Brg1 interacts with liver X receptor and H3K18la to regulate ferroptosis via the CYP4A14/20-HETE axis in liver transplantation

Liver transplantation is the definitive therapy for end-stage liver disease, but ischemia-reperfusion injury (IRI) remains a major cause of graft dysfunction. The chromatin remodeling protein Brahma-related gene 1 (Brg1) has been implicated in liver pathophysiology, yet its role in liver transplantation IRI and Ferroptosis remains unclear. In this study, human graft biopsies were conducted and a mouse liver transplantation model was developed. RNA-seq, targeted metabolomics, and in vitro oxygen-glucose deprivation/reoxygenation assays explored underlying mechanisms. Coimmunoprecipitation and chromatin immunoprecipitation were performed to assess Brg1 interactions with transcriptional regulators. Brg1 was markedly upregulated in human and mouse grafts after liver transplantation, correlating with posttransplant liver injury. Hepatocyte-specific Brg1 knockout alleviates IRI and Ferroptosis by suppressing CYP4A14 transcription and 20-HETE production.
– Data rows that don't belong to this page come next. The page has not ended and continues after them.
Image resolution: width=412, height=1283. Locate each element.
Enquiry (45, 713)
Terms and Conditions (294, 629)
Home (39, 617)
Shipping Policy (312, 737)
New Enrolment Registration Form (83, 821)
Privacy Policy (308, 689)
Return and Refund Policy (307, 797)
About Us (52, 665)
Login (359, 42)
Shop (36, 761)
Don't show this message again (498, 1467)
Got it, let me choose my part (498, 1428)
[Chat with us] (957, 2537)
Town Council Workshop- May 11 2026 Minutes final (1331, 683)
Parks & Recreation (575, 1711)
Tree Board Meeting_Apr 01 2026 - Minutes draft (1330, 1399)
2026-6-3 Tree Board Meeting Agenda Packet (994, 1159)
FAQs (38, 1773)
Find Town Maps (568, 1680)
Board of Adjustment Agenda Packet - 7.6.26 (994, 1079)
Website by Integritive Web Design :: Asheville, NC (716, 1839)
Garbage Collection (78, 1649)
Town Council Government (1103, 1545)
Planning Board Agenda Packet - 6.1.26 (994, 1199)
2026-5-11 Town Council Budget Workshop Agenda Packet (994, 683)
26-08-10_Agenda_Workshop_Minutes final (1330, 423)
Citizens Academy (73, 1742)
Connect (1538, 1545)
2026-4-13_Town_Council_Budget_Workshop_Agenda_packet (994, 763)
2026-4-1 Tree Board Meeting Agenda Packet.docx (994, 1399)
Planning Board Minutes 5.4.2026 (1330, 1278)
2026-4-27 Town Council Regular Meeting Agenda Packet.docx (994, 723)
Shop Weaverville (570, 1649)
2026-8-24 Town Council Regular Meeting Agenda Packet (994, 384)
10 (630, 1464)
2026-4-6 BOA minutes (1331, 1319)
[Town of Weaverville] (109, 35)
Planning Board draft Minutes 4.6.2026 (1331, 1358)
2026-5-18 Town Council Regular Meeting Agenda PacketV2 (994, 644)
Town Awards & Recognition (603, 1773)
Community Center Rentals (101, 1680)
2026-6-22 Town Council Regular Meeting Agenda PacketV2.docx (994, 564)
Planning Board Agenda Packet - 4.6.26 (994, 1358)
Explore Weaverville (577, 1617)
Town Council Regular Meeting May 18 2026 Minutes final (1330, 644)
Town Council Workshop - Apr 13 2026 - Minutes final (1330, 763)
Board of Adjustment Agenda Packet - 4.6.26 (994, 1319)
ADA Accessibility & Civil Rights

In vitro, Brg1 knockdown protected hepatocytes from oxygen-glucose deprivation/reoxygenation-induced injury and Ferroptosis, whereas reintroduction of CYP4A14 or 20-hydroxyeicosatetraenoic acid (20-HETE) restored this injury. In summary, this study identified Brg1 as a key driver of liver transplantation IRI and Ferroptosis. Mechanistically, Brg1 interacts with liver X receptor and H3K18la to promote CYP4A14 transcription, thereby enhancing ω-hydroxylation of arachidonic acid to generate 20-HETE. Our findings may offer a theoretical framework for developing novel clinical strategies to prevent and mitigate IRI in liver transplantation.

Brg1; ferroptosis; ischemia-reperfusion injury; liver transplantation.